Как только он взялся за дверную ручку, она заговорила снова – словно не хотела оставаться одна.
– Мы чуть не провалились в яму на дороге. Такую огромную, что в ней утонула лошадь – прямо со всадником. Он все еще сидел в седле… весь зеленый.
Дэффи коротко кивнул. Он не станет называть ее лгуньей. Не сегодня. Не в ее первый день на новом месте.
Миссис Джонс всегда знала, что она не леди. Заказчицы, наверное, назвали бы ее очень достойной, хорошей женщиной. Весьма воспитанной и утонченной для человека ее круга. Слегка задыхаясь от быстрой ходьбы, она показывала дочери своей старой подруги дом и пыталась припомнить, что должна говорить хозяйка новой служанке в первый день службы.
В окна лился тусклый зимний свет. У Мэри Сондерс были очень темные глаза; от ее дыхания в воздух поднимались маленькие облачка пара. Должно быть, глаза она унаследовала от отца, подумала миссис Джонс. И рост тоже. У нее были маленькие аккуратные ушки, точь-в-точь как у Сьюзан Рис, и пальцы швеи. Судя по тускло-синему платью и косынке, закрывавшей шею и грудь, она не хотела, чтобы на нее пялились, но все равно эта девушка не могла не притягивать к себе взгляд.
Миссис Джонс поправила передник и на мгновение пожалела о том, что не надела тот, что с кружевами. Просто чтобы произвести на девушку нужное впечатление, дать понять, кто здесь хозяйка. Раз они с Томасом хотят преуспеть и добиться более высокого положения, значит, она должна научиться быть хорошей госпожой, доброй, но твердой и строгой.
– Мы будем платить тебе десять фунтов в конце каждого года, – сообщила миссис Джонс. – И ты будешь получать новую одежду к каждому Рождеству. И разумеется, стол и кров. Ты много ешь?
Мэри Сондерс покачала головой.
– Конечно, мы не хотим морить тебя голодом, – торопливо добавила миссис Джонс. – У тебя немного больной вид.

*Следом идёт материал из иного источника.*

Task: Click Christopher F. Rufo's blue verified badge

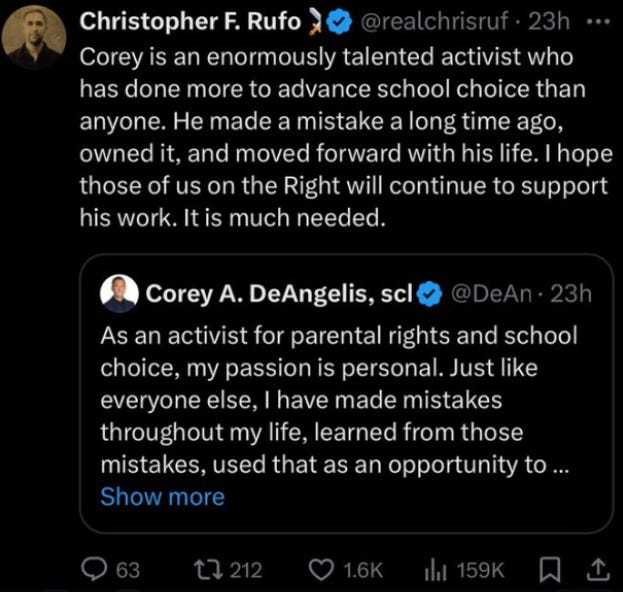Action: click(339, 22)
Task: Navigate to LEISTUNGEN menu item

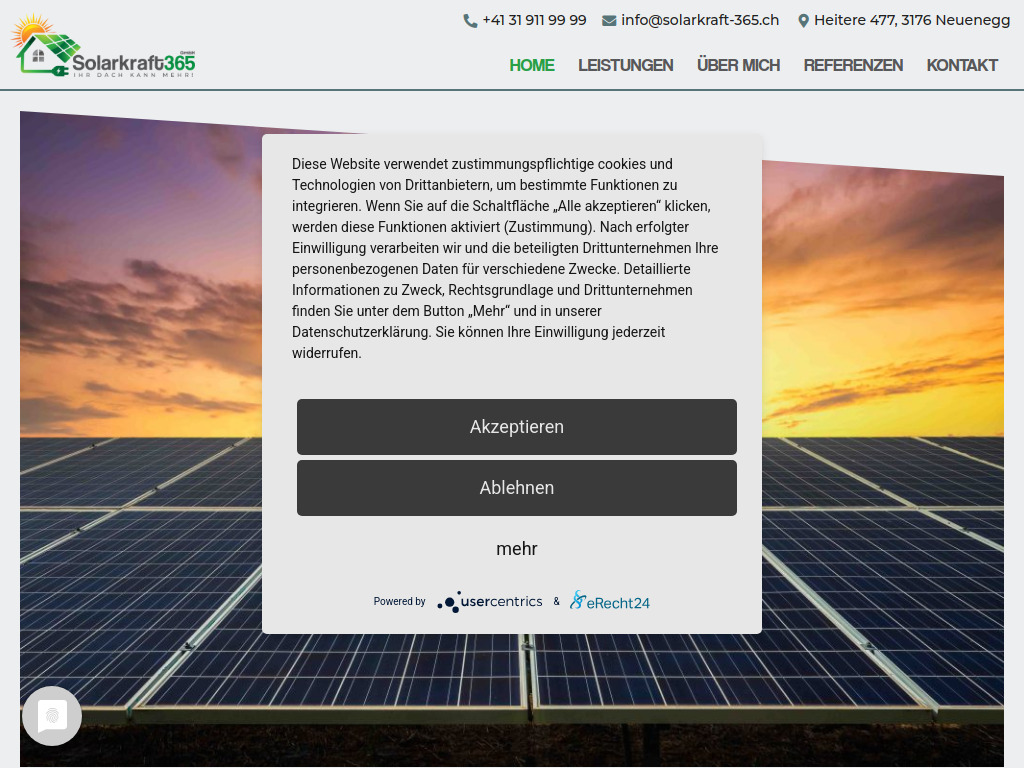Action: point(625,65)
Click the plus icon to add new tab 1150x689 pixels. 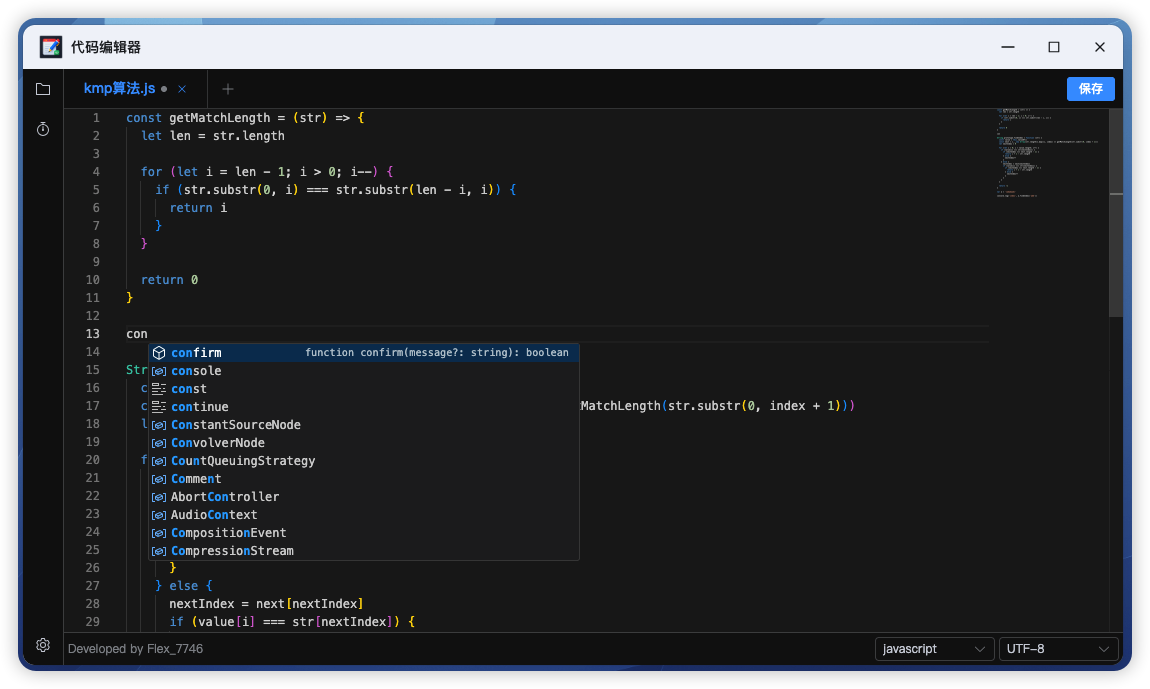228,89

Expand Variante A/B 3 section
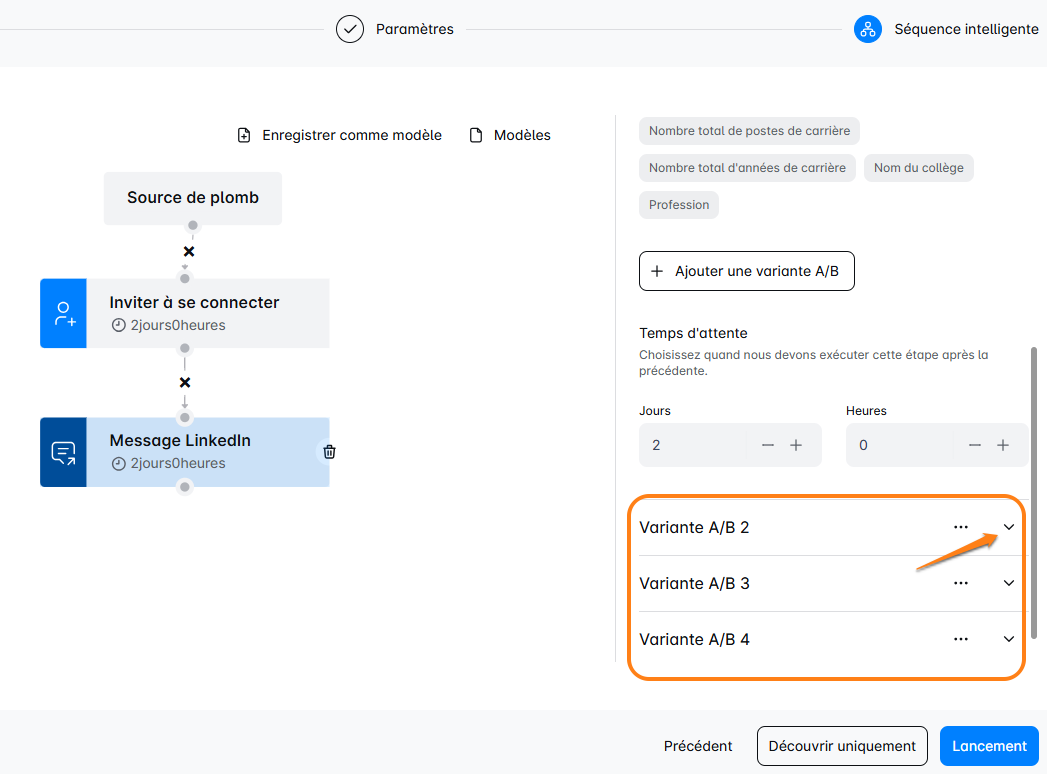[1009, 583]
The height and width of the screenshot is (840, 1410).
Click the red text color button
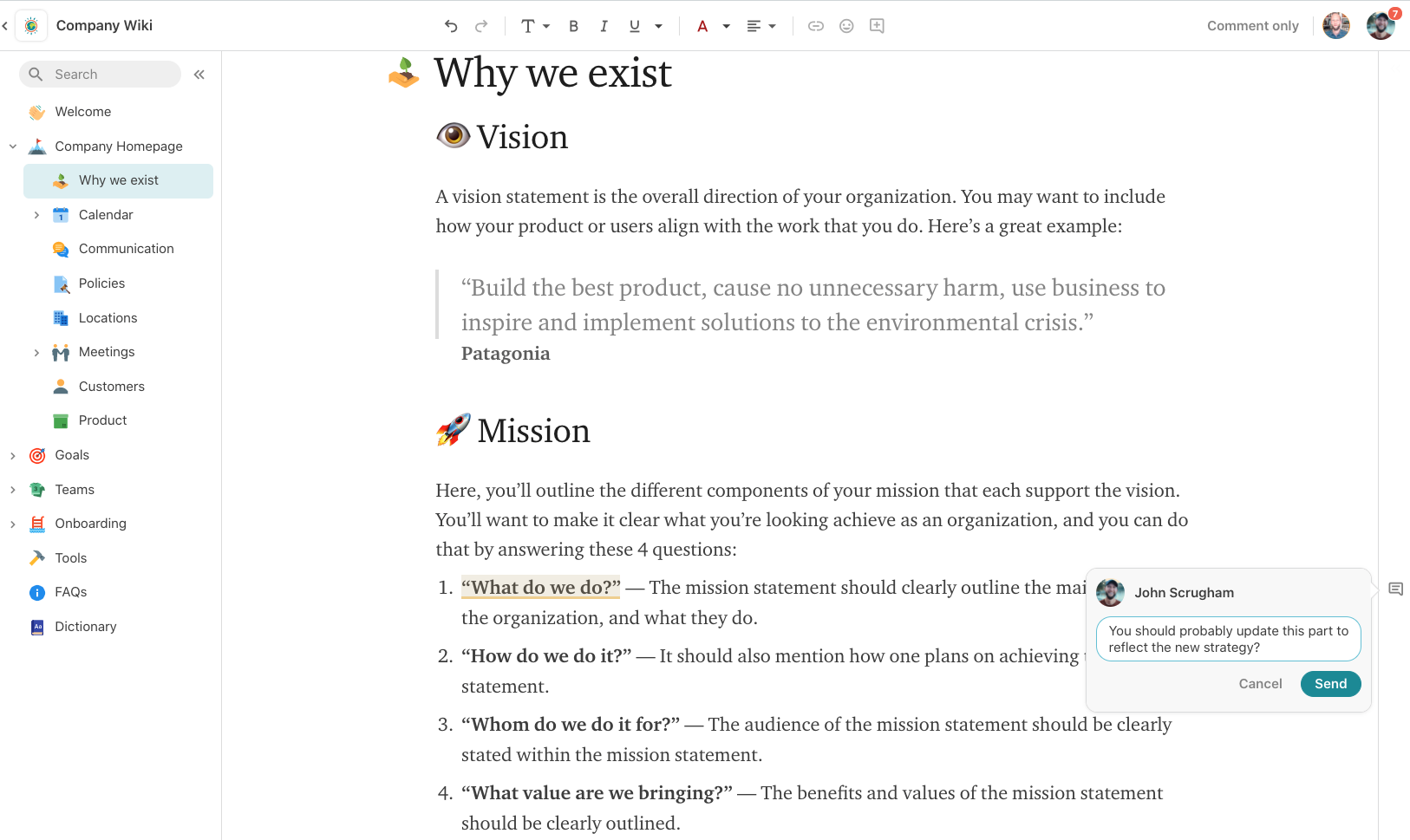coord(702,26)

Мэри уверила ее, что она просто немного устала после путешествия.
– Было ужасно холодно.
– О, да это еще пустяки! – бодро заявила миссис Джонс. – Вот в год, когда мне исполнилось двадцать, стоял такой мороз, что птицы падали прямо на лету. Хлеб так поднялся в цене, что мы… – Она осеклась и сложила руки на животе. Нужно было надеть другой стомакер, тот, что получше, парчовый. О, ради всего святого, Джейн, одернула она себя. – Ты ведь умеешь стирать тонкое белье, Мэри? И делать работу по дому? Кажется, твоя мать упоминала об этом в письме.